EARLY 3-months Aggrenox Treatment Started Within 24 Hrs of Ischemic Stroke Onset vs. After One Week 100 mg ASA
Status:
Completed
Trial end date:
1969-12-31
Target enrollment:
Participant gender:
Summary
German stroke units are hesitating to use Aggrenox for secondary ischaemic stroke / transient
ischaemic attack (TIA) prevention in a sub-acute treatment setting. They argue that clinical
experience with sub-acute Aggrenox treatment is limited and poorly documented when compared
with sub-acute acetylsalicylic acid (ASA) treatment. However, long term treatment (started
after 3-6 months after stroke/TIA) with Aggrenox was safe and superior to ASA treatment in
preventing recurrent strokes. There is no evidence for ASA to prevent from neurological
progression after stroke during the first 3 months. Results from a cohort study suggest that
starting Aggrenox within 72 hours after stroke predicts clinical improvement in the National
Institute of Health Stroke Scale (NIHSS) at discharge from the hospital. Dipyridamole
suppresses acute inflammatory responses to stroke.

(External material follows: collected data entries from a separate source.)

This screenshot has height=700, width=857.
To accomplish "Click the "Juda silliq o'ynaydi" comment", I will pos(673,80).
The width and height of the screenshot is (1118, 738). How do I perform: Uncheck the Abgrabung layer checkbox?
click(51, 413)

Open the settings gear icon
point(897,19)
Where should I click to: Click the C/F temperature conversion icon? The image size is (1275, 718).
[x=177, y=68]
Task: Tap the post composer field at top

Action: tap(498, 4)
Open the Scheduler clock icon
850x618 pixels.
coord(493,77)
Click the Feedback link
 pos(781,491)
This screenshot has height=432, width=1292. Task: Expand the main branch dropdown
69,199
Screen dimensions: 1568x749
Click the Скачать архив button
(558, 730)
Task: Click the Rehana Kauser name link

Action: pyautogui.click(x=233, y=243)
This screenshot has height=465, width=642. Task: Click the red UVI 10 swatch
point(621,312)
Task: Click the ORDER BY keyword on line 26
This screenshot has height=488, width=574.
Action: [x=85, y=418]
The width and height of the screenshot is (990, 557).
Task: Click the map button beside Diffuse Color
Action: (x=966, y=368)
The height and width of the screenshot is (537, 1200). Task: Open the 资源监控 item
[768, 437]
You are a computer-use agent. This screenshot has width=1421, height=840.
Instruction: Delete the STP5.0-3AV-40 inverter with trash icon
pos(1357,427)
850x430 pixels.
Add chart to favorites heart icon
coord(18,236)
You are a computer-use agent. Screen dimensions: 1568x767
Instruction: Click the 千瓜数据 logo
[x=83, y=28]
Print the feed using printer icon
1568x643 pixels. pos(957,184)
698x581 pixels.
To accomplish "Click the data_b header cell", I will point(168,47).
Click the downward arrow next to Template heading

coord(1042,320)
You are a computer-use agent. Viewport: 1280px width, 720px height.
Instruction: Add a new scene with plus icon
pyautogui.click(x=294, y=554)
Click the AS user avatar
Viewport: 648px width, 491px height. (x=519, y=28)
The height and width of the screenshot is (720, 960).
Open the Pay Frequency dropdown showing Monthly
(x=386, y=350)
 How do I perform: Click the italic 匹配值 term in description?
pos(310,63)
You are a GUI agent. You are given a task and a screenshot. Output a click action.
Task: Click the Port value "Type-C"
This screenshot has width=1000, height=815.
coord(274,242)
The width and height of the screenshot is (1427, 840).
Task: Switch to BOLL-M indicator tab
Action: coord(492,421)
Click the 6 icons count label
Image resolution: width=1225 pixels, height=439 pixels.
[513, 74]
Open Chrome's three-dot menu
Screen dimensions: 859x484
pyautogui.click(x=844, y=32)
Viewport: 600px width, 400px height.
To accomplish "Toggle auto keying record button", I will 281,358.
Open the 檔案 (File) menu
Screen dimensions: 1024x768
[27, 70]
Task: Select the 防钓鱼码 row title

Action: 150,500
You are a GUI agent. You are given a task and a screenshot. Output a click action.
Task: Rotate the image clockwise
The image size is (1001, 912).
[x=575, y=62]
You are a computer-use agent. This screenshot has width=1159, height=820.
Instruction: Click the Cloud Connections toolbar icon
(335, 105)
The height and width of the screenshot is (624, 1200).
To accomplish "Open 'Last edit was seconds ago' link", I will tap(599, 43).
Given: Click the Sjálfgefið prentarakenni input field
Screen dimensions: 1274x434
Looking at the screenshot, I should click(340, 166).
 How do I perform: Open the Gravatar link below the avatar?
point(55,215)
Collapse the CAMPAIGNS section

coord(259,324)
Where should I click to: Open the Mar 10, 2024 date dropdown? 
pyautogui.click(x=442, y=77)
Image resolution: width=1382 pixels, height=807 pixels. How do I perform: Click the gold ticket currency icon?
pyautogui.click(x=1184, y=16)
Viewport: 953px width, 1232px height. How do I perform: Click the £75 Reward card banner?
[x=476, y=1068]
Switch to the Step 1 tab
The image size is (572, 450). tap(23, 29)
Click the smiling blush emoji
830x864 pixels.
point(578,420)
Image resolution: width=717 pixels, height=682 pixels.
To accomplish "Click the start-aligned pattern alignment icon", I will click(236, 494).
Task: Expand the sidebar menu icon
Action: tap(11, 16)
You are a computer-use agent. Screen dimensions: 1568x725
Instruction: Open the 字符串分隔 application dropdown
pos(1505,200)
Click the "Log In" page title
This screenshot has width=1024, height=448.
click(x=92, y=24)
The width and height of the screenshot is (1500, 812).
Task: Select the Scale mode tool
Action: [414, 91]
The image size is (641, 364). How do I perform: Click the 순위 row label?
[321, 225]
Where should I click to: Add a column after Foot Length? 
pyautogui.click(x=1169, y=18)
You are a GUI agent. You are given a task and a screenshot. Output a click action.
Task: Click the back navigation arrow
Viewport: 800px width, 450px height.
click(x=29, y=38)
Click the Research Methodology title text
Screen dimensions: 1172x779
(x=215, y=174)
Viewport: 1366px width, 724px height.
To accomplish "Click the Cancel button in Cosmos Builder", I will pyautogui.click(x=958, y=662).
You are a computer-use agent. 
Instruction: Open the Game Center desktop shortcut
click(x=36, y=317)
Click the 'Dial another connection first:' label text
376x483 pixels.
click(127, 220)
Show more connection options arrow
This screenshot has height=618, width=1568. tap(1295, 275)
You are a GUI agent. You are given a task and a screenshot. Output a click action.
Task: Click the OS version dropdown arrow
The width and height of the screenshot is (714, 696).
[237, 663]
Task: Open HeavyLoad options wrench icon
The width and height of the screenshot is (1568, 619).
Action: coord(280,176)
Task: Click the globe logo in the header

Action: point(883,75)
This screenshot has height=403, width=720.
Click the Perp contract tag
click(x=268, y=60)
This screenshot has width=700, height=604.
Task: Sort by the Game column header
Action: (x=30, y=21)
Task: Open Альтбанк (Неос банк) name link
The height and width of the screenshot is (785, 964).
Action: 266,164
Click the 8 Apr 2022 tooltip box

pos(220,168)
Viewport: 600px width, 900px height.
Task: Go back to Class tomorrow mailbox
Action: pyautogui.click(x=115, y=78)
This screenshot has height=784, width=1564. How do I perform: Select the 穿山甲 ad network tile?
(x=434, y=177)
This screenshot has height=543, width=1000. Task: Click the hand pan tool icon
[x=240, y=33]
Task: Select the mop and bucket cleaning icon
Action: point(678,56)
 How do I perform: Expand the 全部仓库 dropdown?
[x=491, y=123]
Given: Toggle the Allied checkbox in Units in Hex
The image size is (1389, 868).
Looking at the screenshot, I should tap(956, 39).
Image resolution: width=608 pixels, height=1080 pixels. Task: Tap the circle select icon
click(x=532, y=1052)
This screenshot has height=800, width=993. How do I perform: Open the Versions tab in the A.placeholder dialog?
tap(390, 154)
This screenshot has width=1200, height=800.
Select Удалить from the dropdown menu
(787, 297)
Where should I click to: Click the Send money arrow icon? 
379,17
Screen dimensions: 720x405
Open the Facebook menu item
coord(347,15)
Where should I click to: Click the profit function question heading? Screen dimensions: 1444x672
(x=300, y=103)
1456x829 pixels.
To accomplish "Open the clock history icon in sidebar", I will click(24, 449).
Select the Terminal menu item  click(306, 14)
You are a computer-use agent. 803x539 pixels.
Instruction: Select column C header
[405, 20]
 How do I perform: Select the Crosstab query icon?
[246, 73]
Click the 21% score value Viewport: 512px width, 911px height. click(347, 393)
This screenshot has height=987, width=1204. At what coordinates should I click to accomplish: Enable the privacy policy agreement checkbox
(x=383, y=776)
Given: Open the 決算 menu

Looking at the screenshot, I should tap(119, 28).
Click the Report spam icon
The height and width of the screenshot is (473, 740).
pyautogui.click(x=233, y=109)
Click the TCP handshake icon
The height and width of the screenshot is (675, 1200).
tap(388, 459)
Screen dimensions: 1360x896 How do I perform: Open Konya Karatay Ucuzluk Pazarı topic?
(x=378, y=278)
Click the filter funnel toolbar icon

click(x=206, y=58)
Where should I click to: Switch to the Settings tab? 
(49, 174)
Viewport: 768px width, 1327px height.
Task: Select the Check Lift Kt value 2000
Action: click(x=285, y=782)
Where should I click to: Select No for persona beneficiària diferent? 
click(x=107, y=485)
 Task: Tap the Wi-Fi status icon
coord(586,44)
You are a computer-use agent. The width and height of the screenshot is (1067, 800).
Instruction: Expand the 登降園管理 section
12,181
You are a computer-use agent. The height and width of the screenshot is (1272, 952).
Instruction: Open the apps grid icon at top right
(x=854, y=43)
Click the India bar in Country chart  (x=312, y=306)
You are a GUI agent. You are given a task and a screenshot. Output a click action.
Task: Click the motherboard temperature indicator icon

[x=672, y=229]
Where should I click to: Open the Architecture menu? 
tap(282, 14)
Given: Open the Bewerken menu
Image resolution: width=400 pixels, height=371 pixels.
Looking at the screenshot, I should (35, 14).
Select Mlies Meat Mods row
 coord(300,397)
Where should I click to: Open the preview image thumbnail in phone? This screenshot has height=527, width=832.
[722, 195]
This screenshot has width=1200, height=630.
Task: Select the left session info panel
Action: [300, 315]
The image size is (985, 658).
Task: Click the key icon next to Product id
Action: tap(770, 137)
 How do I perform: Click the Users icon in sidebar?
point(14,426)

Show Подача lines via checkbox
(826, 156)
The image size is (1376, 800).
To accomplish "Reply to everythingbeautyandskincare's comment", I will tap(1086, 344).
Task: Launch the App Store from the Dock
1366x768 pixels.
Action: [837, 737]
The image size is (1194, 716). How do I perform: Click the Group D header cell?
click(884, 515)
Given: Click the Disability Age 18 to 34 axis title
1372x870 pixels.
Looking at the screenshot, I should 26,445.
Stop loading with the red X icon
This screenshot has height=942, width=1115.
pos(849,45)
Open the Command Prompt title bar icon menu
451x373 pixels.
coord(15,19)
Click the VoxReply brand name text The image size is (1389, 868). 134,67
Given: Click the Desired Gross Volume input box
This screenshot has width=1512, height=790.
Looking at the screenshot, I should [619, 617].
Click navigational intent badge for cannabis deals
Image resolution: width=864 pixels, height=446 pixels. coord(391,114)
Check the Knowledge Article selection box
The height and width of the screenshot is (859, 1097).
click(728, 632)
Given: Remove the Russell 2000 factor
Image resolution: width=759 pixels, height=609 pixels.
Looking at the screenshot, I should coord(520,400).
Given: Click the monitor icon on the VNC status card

This study is designed to investigate the tolerability and efficacy of a secondary stroke
prevention treatment with Aggrenox when initiated within 24 hours of stroke onset on a stroke
unit compared to later initiation after a 7 day ASA treatment and outside off a stroke unit
setting.
Phase:
Phase 4
Details
Lead Sponsor:
Boehringer Ingelheim
Treatments:
Aspirin, Dipyridamole Drug Combination Dipyridamole